__Questions__.
[1] In the house-viewing passage, what do the kitchen windows look out into?
[2] In the entries, start at the line containing "Describe the element" and stop after the line containing "at that location.". Rewrite only those lines, substituting "image" for "screenshot", keeping everything else unchanged and omitting the pictures.

__Page excerpt__.
------------------------

I stepped out, and went into the second bedroom. The boarded ceiling was too weird - I just don't know how to explain it. It must have been designed in a way that hides the ceiling's true height - an inconsistent implementation from the ceiling boards in the 3rd bedroom. It then shifted its attention on my client. It got more hostile. We originally thought we could close the case when we drove by earlier in the day. Though old, but the space is perfect. But, unbeknownst to the landlord's agent, this is something that me and my client would prefer very much not to handle.
We moved back downstairs, and came across the kitchen, with windows that look out into the backyard. There was a small plot of soil, and something tells me that, there's something down there. No, I don't think it's a dead body or what, but there's just this, uncertain something.

------------------------

__Record excerpts__.
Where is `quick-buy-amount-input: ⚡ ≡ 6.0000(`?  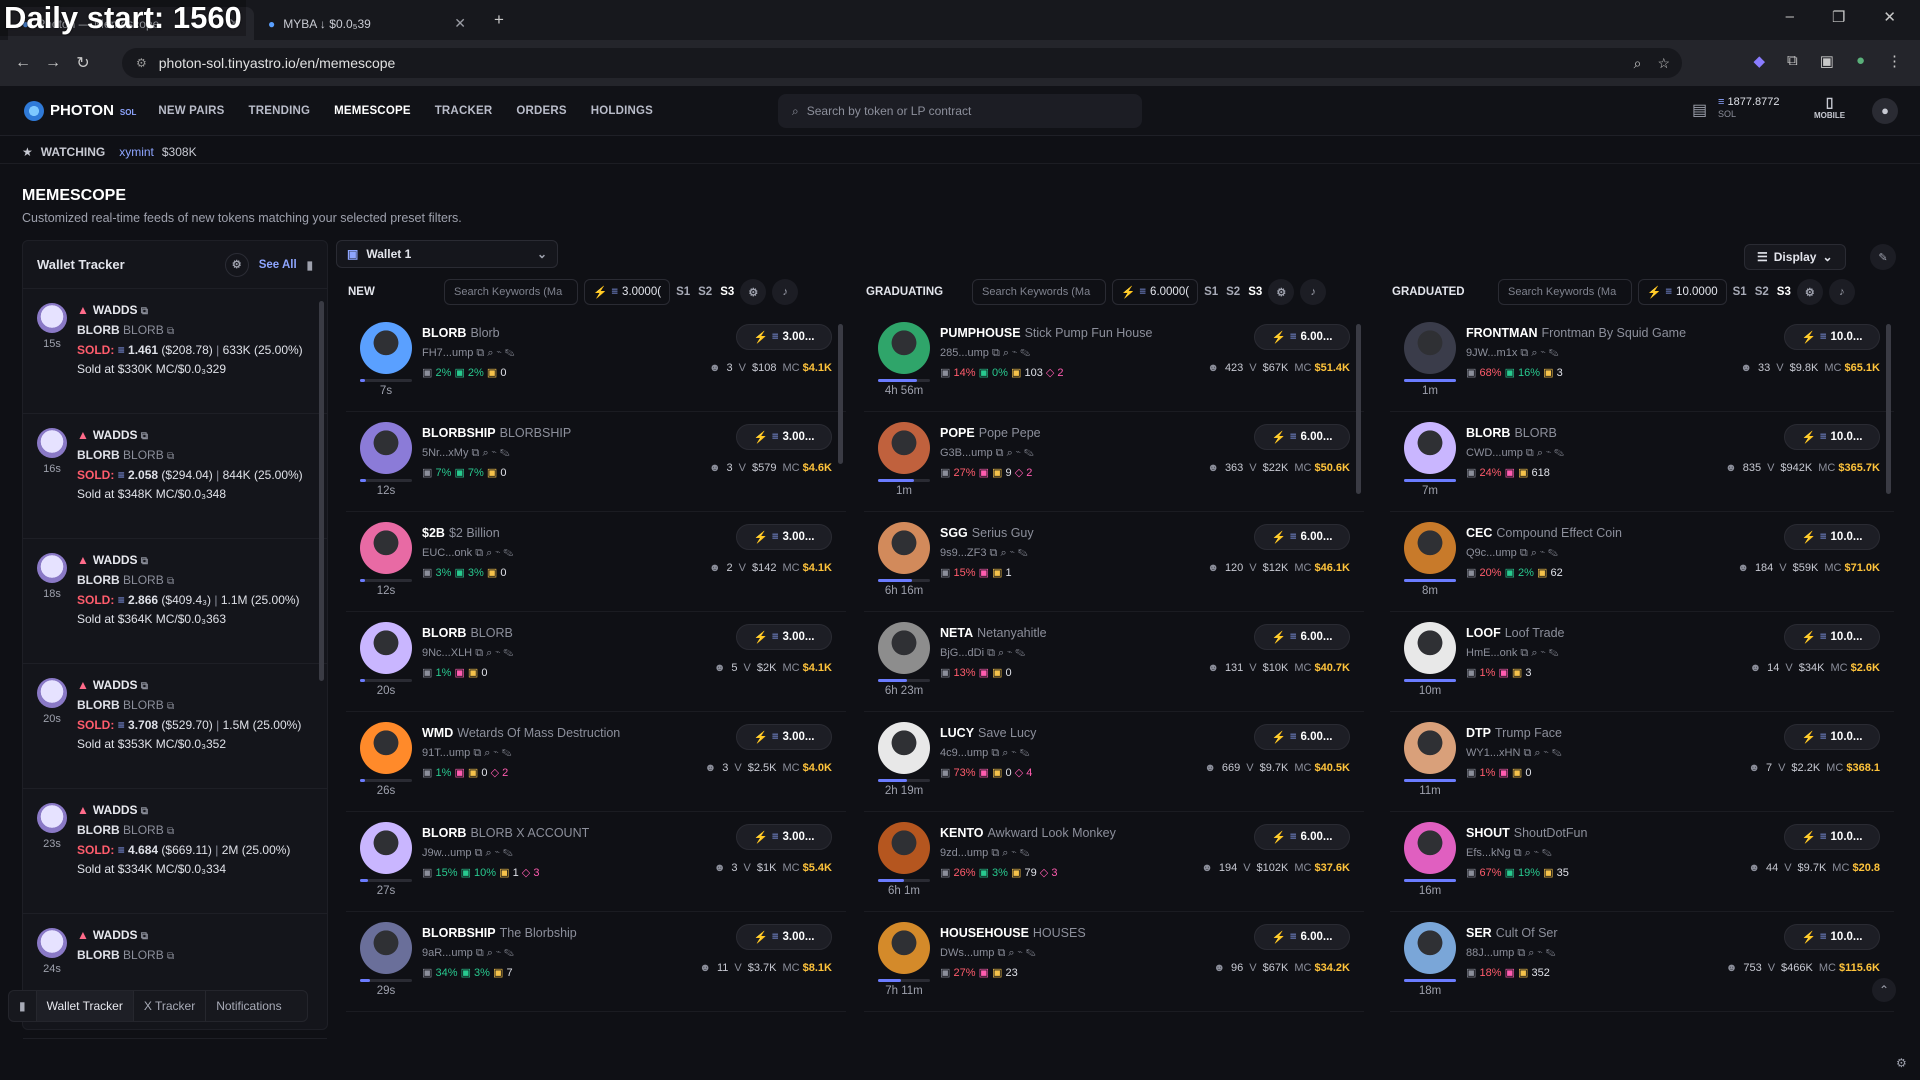
quick-buy-amount-input: ⚡ ≡ 6.0000( is located at coordinates (1156, 292).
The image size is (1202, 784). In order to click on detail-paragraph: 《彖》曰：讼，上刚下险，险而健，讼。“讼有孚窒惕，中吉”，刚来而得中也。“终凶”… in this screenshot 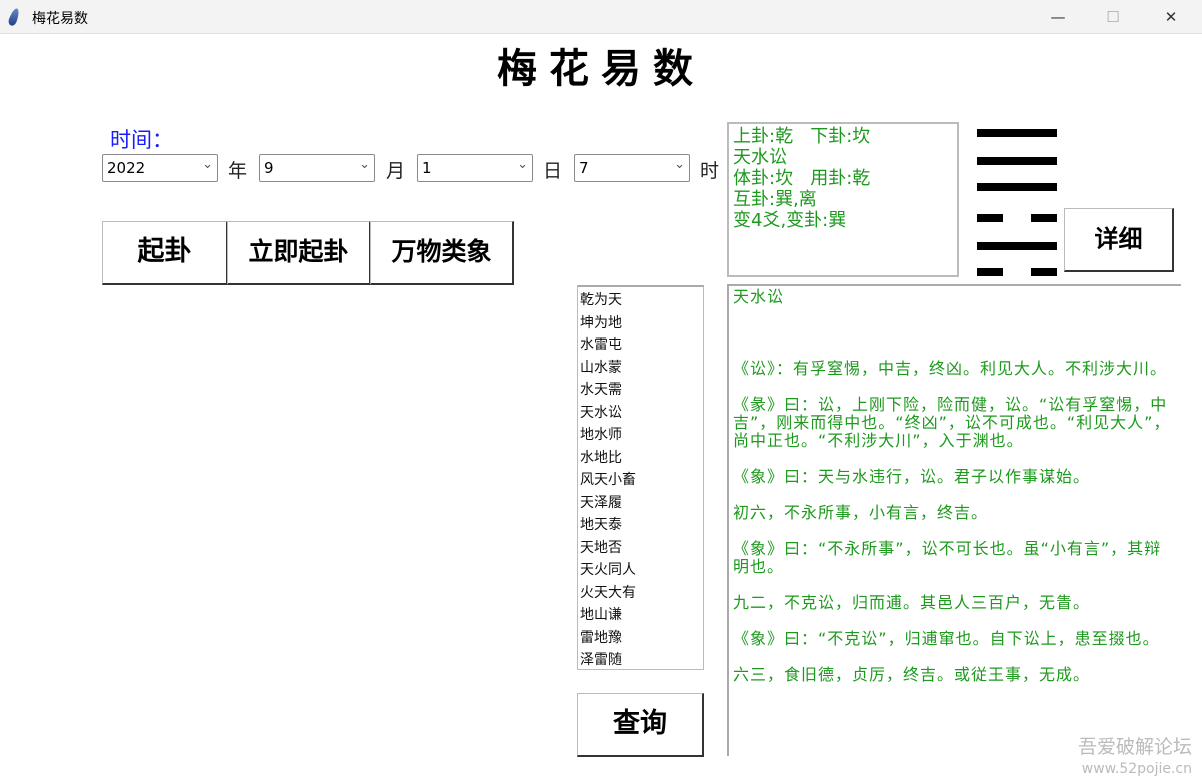, I will do `click(952, 422)`.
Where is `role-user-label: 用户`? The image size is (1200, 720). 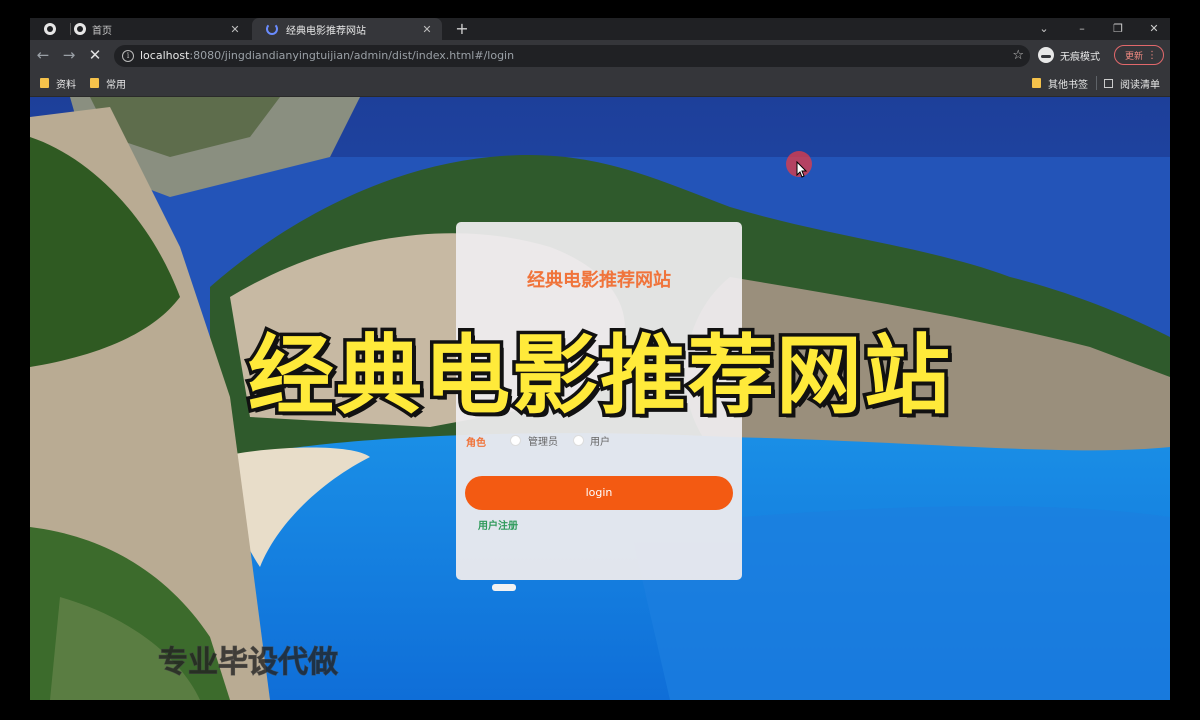 role-user-label: 用户 is located at coordinates (600, 440).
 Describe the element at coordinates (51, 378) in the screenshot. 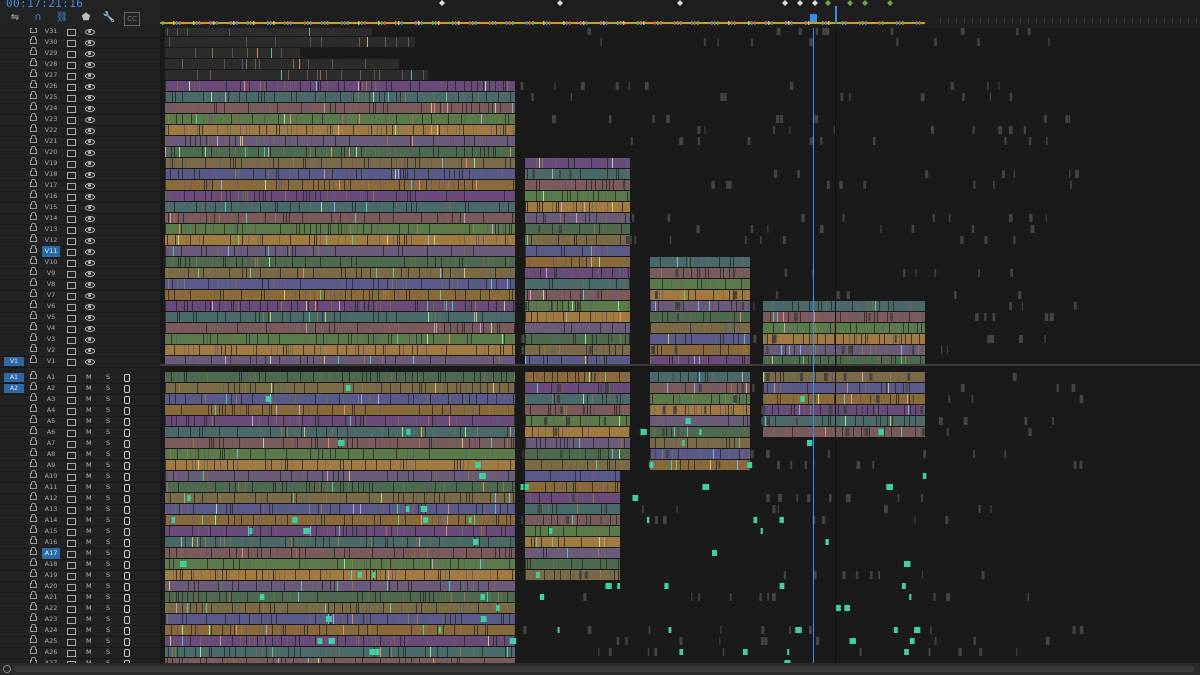

I see `track-name: A1` at that location.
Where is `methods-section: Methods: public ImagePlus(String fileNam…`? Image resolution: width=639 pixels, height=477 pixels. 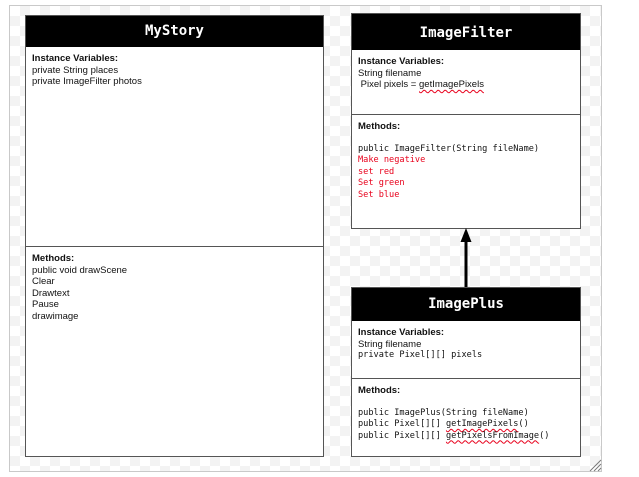 methods-section: Methods: public ImagePlus(String fileNam… is located at coordinates (466, 417).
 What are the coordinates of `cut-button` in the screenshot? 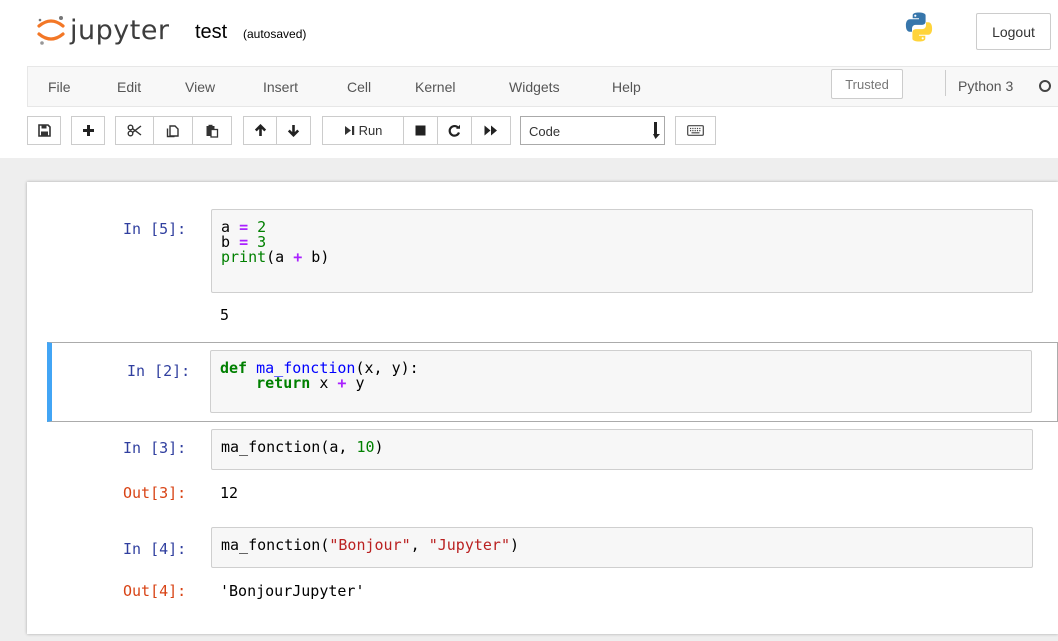 It's located at (134, 130).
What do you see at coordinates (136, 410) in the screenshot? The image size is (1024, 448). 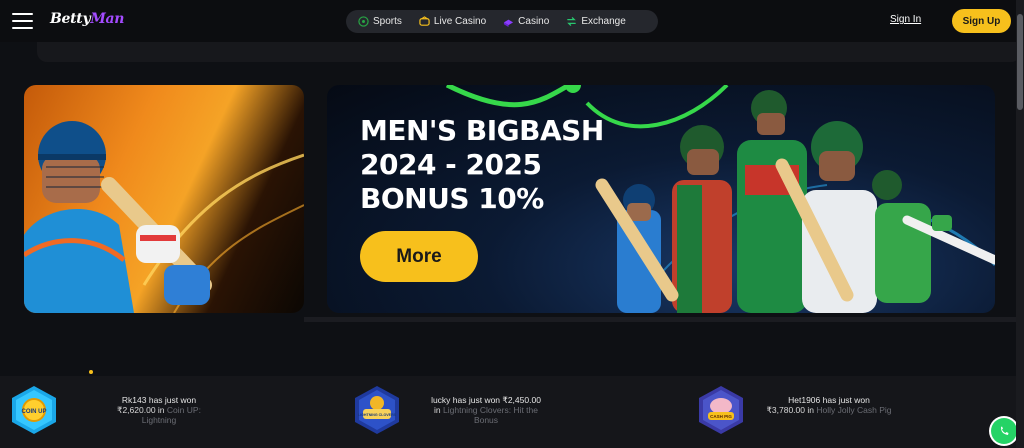 I see `win-amount: ₹2,620.00` at bounding box center [136, 410].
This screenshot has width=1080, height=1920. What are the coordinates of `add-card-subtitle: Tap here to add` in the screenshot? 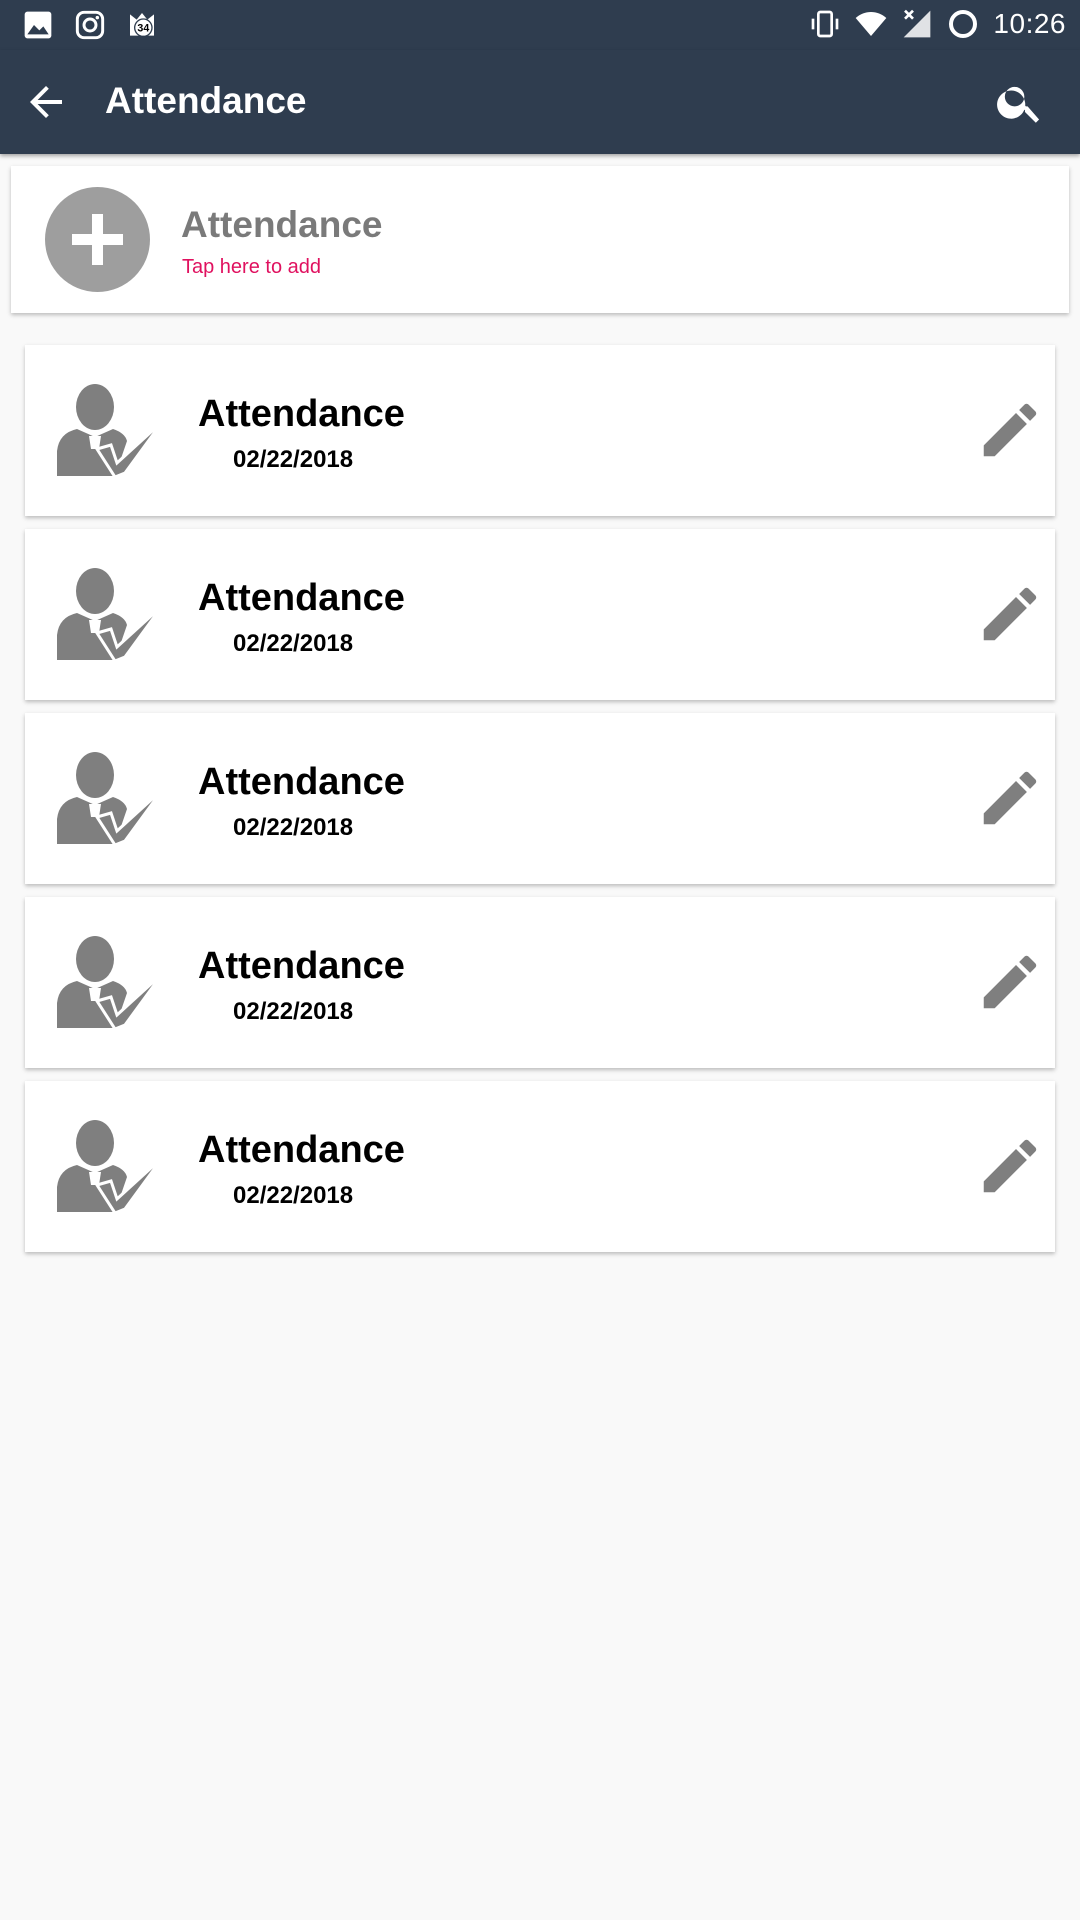 It's located at (252, 267).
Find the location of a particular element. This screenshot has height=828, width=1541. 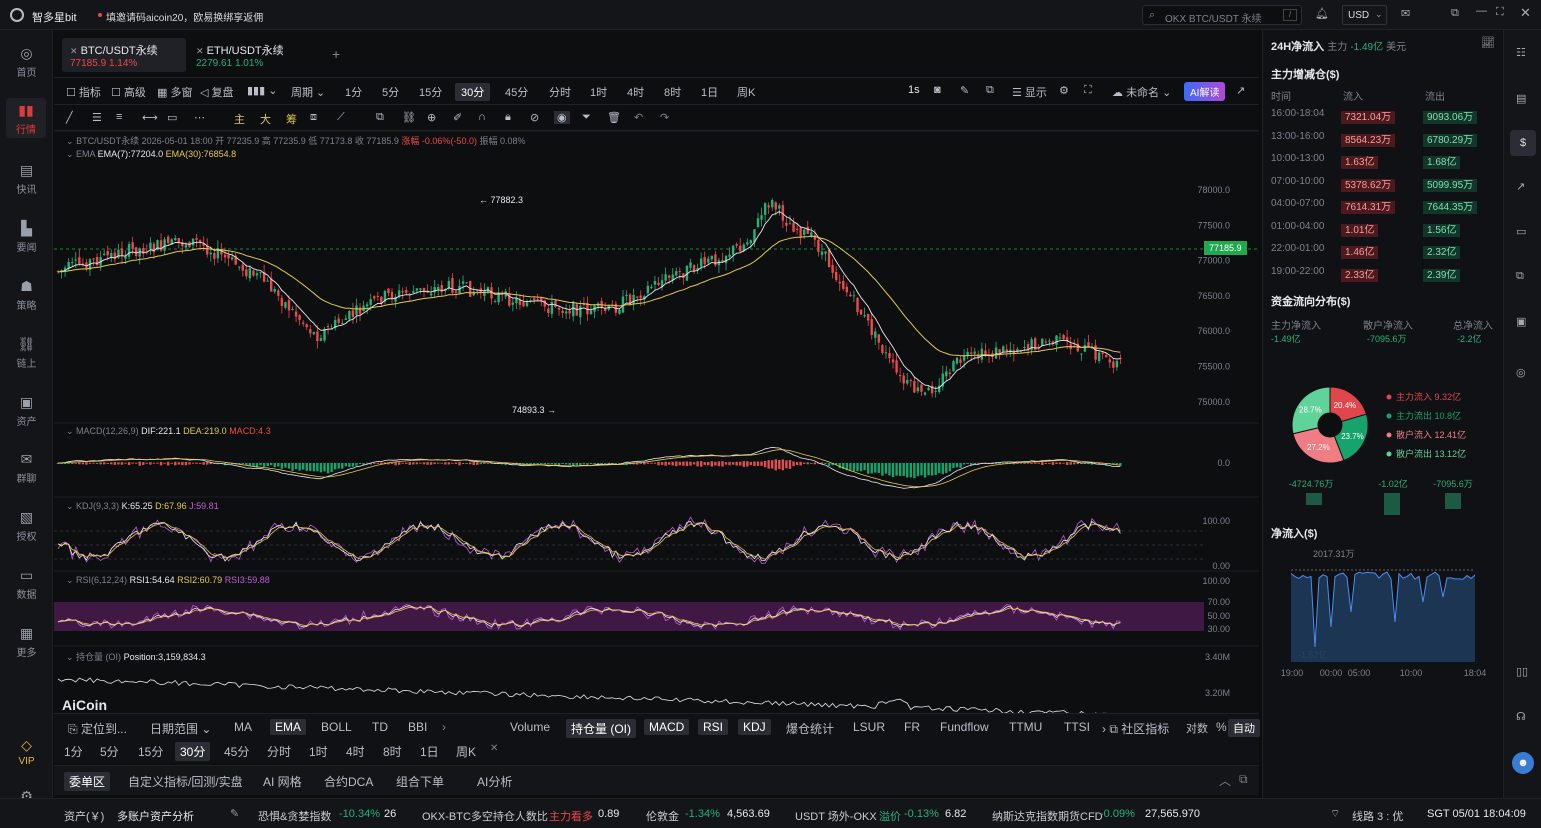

------------------------

__Results__.
[1] The backyard.

[2]
 Describe the element at coordinates (51, 378) in the image. 

I see `track-name: A1` at that location.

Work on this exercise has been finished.